What is required – Copy exactly, and copy nothing else: the line that contains "Task: Click the 替换模型 replace model icon" and all lines after it in the listing, without pictures.

═════ Data listing

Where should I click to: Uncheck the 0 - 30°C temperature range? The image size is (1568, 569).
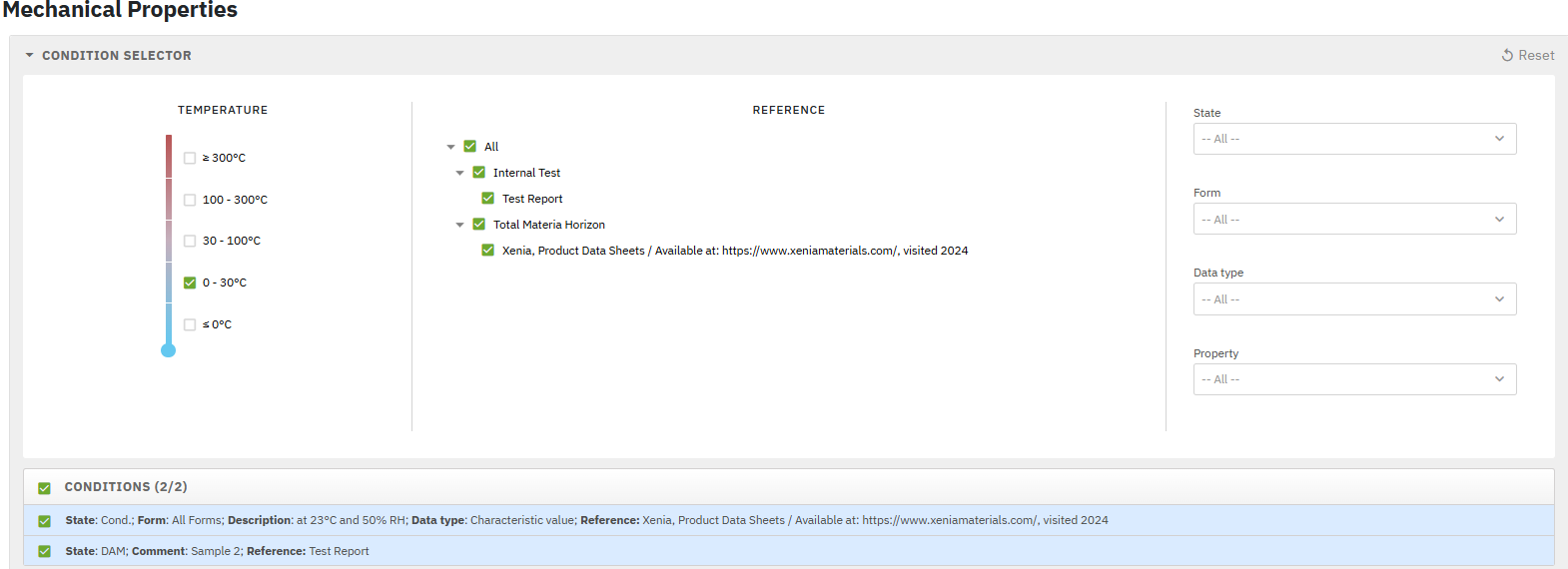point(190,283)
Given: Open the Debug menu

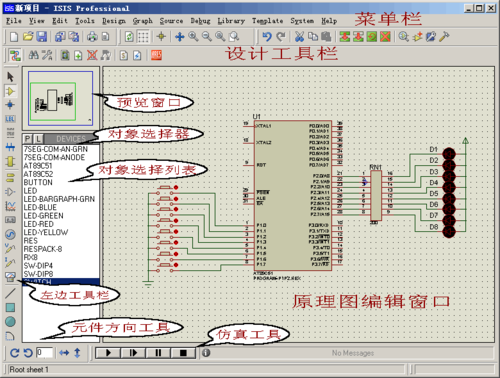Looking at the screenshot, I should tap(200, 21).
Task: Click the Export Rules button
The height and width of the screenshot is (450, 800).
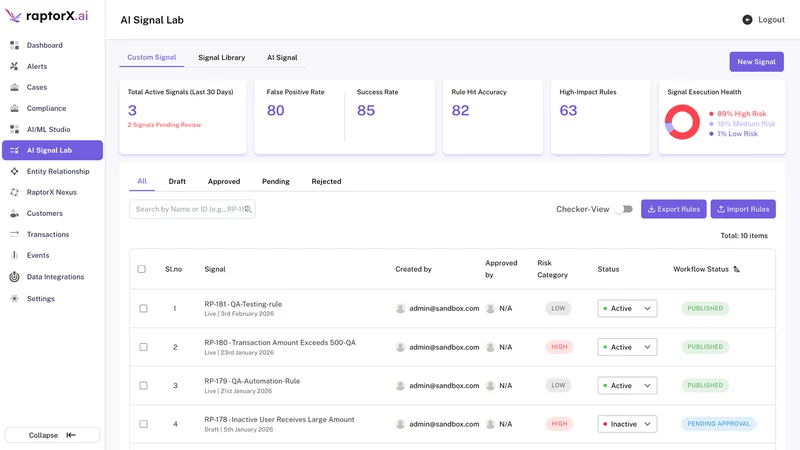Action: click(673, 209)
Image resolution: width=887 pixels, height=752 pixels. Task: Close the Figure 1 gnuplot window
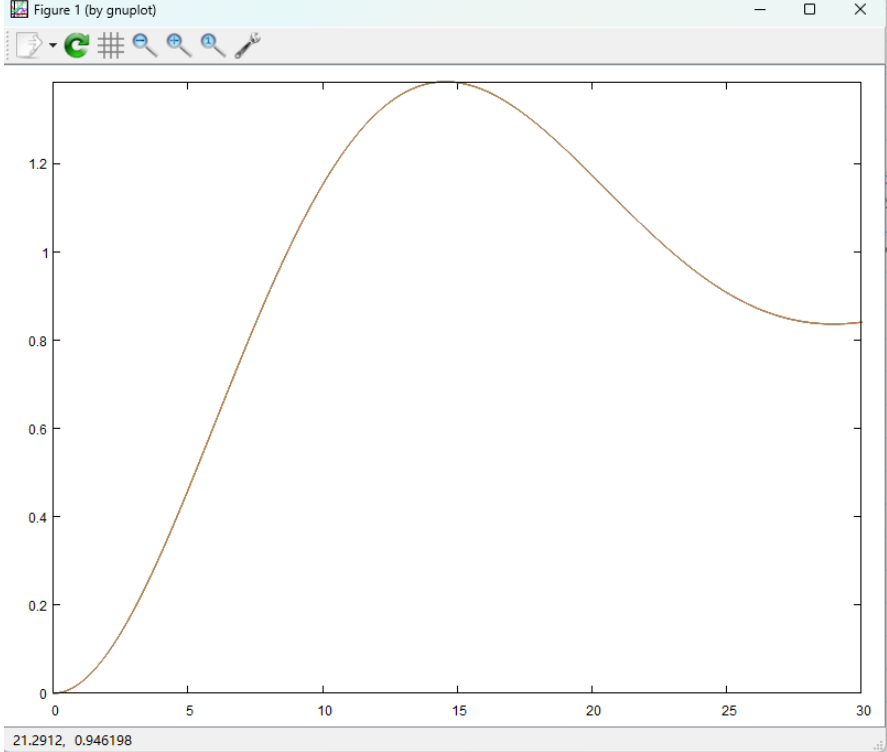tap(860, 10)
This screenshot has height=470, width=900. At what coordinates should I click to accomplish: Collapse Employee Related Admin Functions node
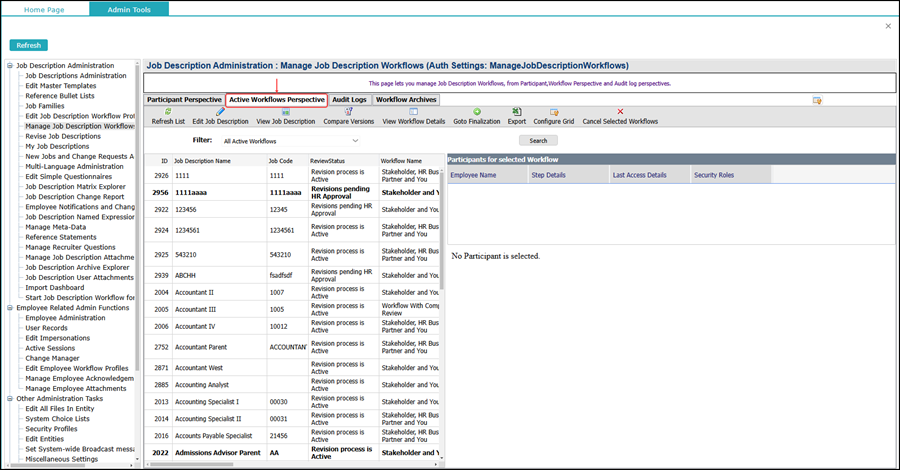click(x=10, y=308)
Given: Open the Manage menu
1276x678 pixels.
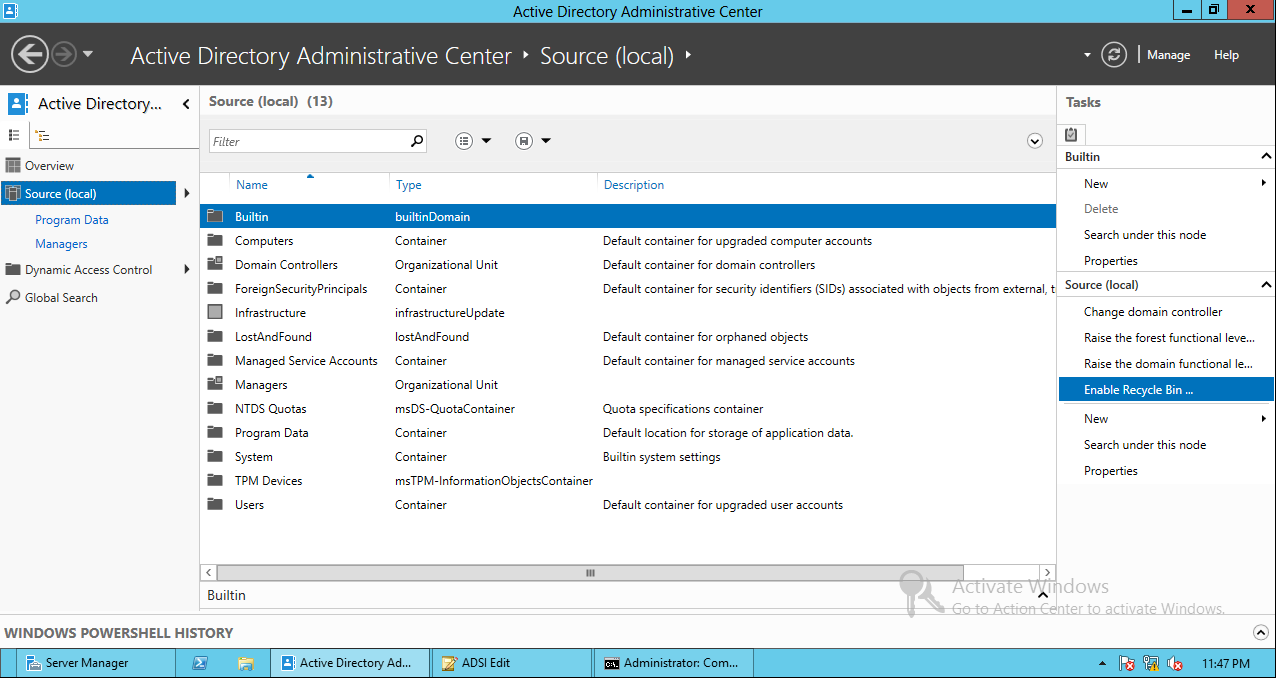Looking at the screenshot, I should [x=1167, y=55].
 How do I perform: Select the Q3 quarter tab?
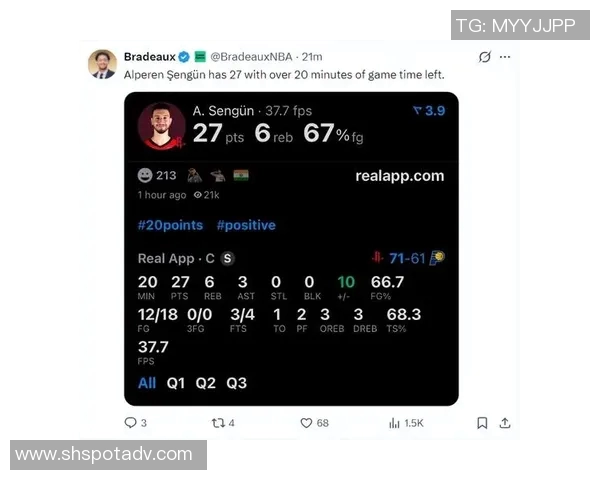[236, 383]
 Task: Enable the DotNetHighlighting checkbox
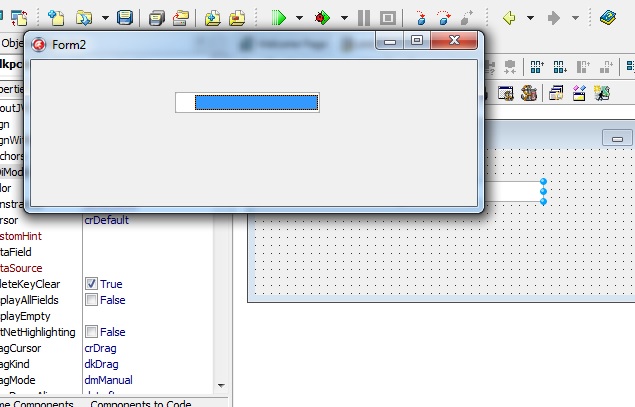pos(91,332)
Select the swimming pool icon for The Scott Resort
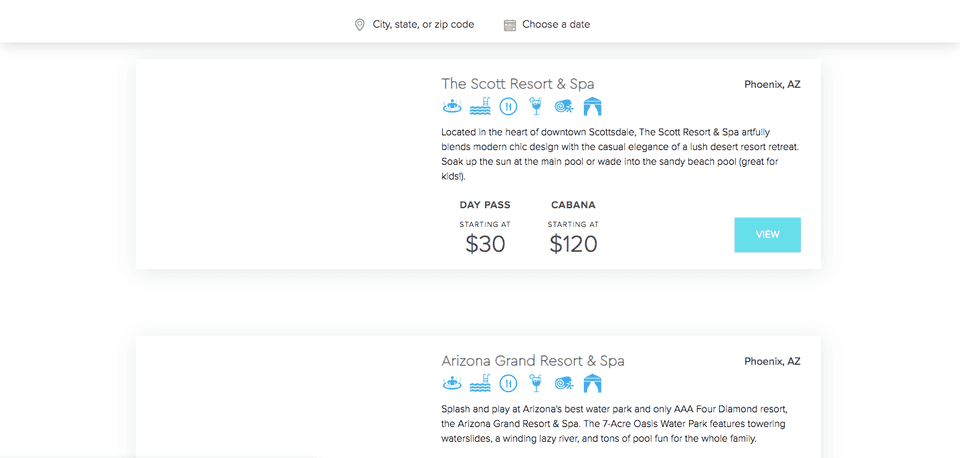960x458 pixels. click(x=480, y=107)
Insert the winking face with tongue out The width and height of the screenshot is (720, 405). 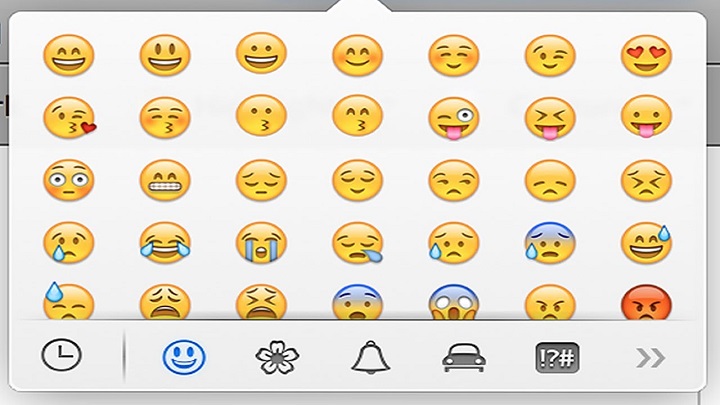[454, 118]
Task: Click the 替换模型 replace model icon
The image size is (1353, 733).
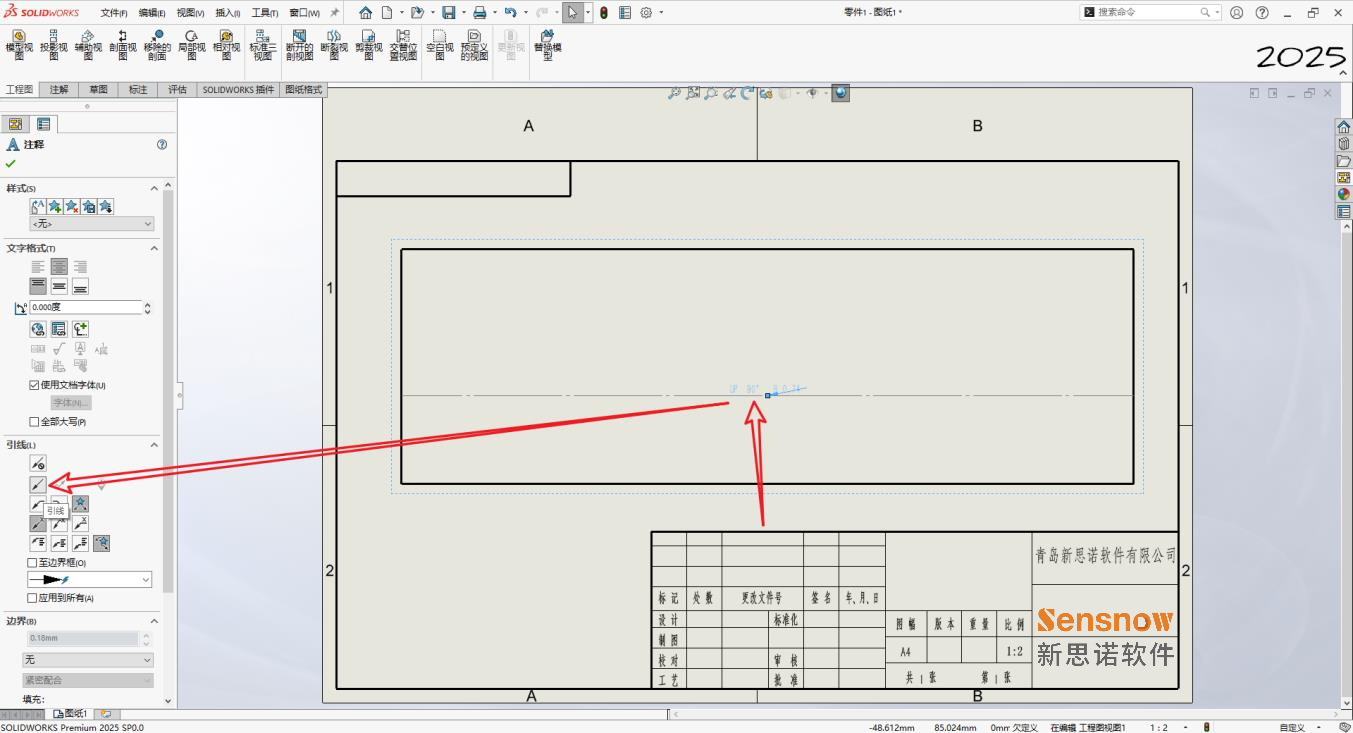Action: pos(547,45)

══════════

Task answer –
Task: Click the 替换模型 replace model icon
The image size is (1353, 733).
Action: pos(547,45)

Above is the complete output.